-- PROVIDED RECORDS --
....................

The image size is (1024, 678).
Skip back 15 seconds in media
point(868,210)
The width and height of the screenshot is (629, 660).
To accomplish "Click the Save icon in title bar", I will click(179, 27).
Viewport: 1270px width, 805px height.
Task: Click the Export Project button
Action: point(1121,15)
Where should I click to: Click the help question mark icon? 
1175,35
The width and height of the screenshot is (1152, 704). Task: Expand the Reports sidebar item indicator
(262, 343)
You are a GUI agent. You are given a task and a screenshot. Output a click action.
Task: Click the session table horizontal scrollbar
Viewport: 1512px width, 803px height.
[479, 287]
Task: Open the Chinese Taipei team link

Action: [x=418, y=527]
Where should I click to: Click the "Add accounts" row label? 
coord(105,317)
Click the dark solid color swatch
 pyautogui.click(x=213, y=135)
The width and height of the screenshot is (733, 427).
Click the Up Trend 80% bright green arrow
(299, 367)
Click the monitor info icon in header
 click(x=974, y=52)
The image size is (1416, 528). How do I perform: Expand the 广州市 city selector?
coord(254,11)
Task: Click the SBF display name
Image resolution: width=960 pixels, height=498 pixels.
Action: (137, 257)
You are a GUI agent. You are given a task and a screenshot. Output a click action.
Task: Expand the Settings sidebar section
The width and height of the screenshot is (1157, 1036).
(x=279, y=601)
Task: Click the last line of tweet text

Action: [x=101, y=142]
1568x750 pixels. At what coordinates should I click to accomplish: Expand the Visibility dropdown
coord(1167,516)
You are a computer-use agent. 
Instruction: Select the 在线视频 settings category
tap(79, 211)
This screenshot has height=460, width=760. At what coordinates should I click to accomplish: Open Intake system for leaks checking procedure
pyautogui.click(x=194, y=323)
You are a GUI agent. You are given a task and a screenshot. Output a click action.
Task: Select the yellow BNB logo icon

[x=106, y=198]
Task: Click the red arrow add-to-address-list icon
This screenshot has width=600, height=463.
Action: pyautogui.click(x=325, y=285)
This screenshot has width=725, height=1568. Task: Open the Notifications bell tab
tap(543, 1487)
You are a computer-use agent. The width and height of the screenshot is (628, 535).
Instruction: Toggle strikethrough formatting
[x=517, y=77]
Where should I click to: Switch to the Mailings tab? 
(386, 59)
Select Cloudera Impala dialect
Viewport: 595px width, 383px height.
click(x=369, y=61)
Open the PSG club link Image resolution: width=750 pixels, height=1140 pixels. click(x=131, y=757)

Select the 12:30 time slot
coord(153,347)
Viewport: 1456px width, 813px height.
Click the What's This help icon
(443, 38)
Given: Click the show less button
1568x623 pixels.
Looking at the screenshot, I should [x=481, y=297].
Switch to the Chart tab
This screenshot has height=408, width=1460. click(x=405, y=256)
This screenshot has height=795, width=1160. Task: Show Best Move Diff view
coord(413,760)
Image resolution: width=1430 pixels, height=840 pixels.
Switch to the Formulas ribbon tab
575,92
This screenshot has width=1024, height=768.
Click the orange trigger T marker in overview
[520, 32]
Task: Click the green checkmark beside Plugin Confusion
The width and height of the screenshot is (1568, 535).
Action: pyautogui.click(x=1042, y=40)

....................

-- WORK REQUEST --
Please take the whole listing and write it out exactly.

-- TASK OUTPUT --
The image size is (1024, 678).
Skip back 15 seconds in media
point(868,210)
The width and height of the screenshot is (629, 660).
To accomplish "Click the Save icon in title bar", I will click(179, 27).
Viewport: 1270px width, 805px height.
Task: Click the Export Project button
Action: point(1121,15)
Where should I click to: Click the help question mark icon? 
1175,35
The width and height of the screenshot is (1152, 704). Task: Expand the Reports sidebar item indicator
(262, 343)
You are a GUI agent. You are given a task and a screenshot. Output a click action.
Task: Click the session table horizontal scrollbar
Viewport: 1512px width, 803px height.
[479, 287]
Task: Open the Chinese Taipei team link

Action: [x=418, y=527]
Where should I click to: Click the "Add accounts" row label? 
coord(105,317)
Click the dark solid color swatch
 pyautogui.click(x=213, y=135)
The width and height of the screenshot is (733, 427).
Click the Up Trend 80% bright green arrow
(299, 367)
Click the monitor info icon in header
 click(x=974, y=52)
The image size is (1416, 528). How do I perform: Expand the 广州市 city selector?
coord(254,11)
Task: Click the SBF display name
Image resolution: width=960 pixels, height=498 pixels.
Action: (137, 257)
You are a GUI agent. You are given a task and a screenshot. Output a click action.
Task: Expand the Settings sidebar section
The width and height of the screenshot is (1157, 1036).
(x=279, y=601)
Task: Click the last line of tweet text

Action: [x=101, y=142]
1568x750 pixels. At what coordinates should I click to accomplish: Expand the Visibility dropdown
coord(1167,516)
You are a computer-use agent. 
Instruction: Select the 在线视频 settings category
tap(79, 211)
This screenshot has height=460, width=760. At what coordinates should I click to accomplish: Open Intake system for leaks checking procedure
pyautogui.click(x=194, y=323)
You are a GUI agent. You are given a task and a screenshot. Output a click action.
Task: Select the yellow BNB logo icon

[x=106, y=198]
Task: Click the red arrow add-to-address-list icon
This screenshot has width=600, height=463.
Action: pyautogui.click(x=325, y=285)
This screenshot has width=725, height=1568. Task: Open the Notifications bell tab
tap(543, 1487)
You are a computer-use agent. The width and height of the screenshot is (628, 535).
Instruction: Toggle strikethrough formatting
[x=517, y=77]
Where should I click to: Switch to the Mailings tab? 
(386, 59)
Select Cloudera Impala dialect
Viewport: 595px width, 383px height.
click(x=369, y=61)
Open the PSG club link Image resolution: width=750 pixels, height=1140 pixels. click(x=131, y=757)

Select the 12:30 time slot
coord(153,347)
Viewport: 1456px width, 813px height.
Click the What's This help icon
(443, 38)
Given: Click the show less button
1568x623 pixels.
Looking at the screenshot, I should [x=481, y=297].
Switch to the Chart tab
This screenshot has height=408, width=1460. click(x=405, y=256)
This screenshot has height=795, width=1160. Task: Show Best Move Diff view
coord(413,760)
Image resolution: width=1430 pixels, height=840 pixels.
Switch to the Formulas ribbon tab
575,92
This screenshot has width=1024, height=768.
Click the orange trigger T marker in overview
[520, 32]
Task: Click the green checkmark beside Plugin Confusion
The width and height of the screenshot is (1568, 535).
Action: pyautogui.click(x=1042, y=40)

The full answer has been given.